• _Text section_
┄┄┄┄┄┄

Remember, though, that we haven’t been using magnetic tape as a mainstream storage medium for databases for some time now, but the idioms are still ingrained. The “classic” web has been around for a scant 20 years, and is still evolving. Mobile apps, as introduced by the iPhone, are only 3 years old

The mobile web’s parents are a teen and a toddler. Is it any wonder that it hasn’t found its own feet yet? Right now, it’s an ugly duckling inside a cocoon. Some onlookers may expect to see it emerge as a swan or a butterfly, but I’m betting on something much more interesting and strange.


One Reply to “Mobile web ancestry”

  1. It’s a good article and the comparison with mobile web ancestry is interesting, but it feels like both are missing a step.

    Sequential processing in SQL is also influenced by hierarchical databases like IMS, which were built to work well with sequential storage media, so the link is one step removed. IMS and other hierarchical approaches are now (mainly) redundant, and look likely in the long term to have had a fairly short lifespan, with SQL being effectively universal (although that’s now changing with MapReduce, NoSQL and other approaches).

    Similarly mobile web apps are influenced by the limitations of the mobile devices, but that limitation is rapidly disappearing as devices gain power and more importantly screen real estate. Anyone remember WAP? Long term I wonder if the distinction between mobile and “full feature” sites or apps will disappear, with users expecting a design that resizes well but is effectively the same in both cases.

    So should we expect “Universal Web”, works everywhere on any device, or will we continue to see a distinction?

┄┄┄┄┄┄

• _Record excerpts_
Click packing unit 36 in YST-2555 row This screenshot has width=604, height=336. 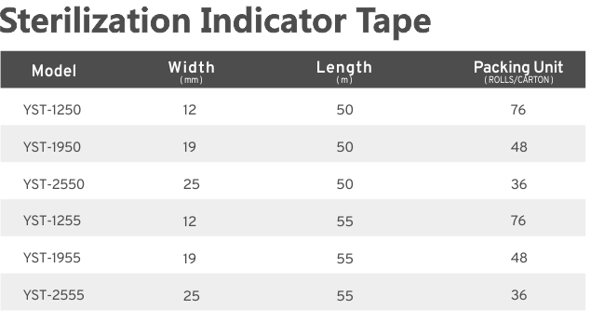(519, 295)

┄┄┄┄┄┄

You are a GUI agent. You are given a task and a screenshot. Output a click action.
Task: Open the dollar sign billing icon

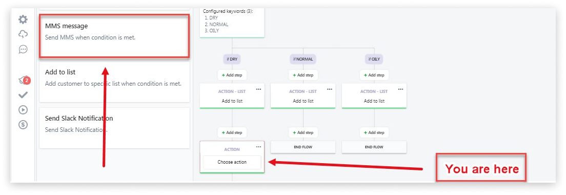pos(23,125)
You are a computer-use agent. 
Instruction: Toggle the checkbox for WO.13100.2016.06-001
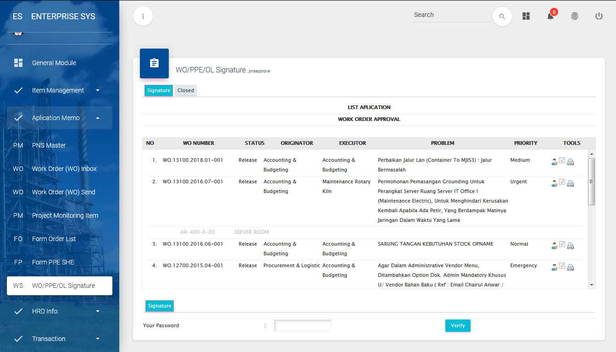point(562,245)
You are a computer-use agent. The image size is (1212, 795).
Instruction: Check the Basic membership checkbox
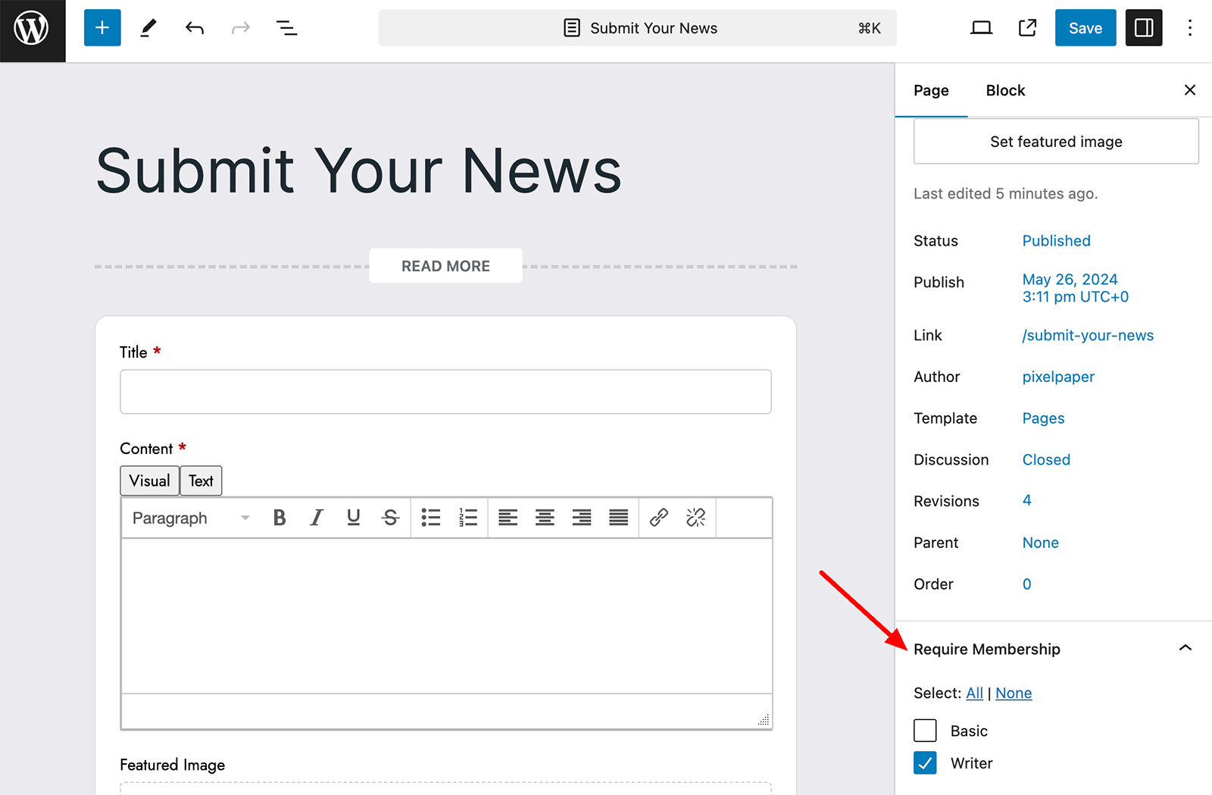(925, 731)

┄┄┄┄┄┄

• _What the exercise asks_
From the text on mobile web ancestry, extract verbatim the part that begins with the words containing "One Reply to" and ends with "missing a step.".

• _Result of this task_
One Reply to “Mobile web ancestry”

  1. It’s a good article and the comparison with mobile web ancestry is interesting, but it feels like both are missing a step.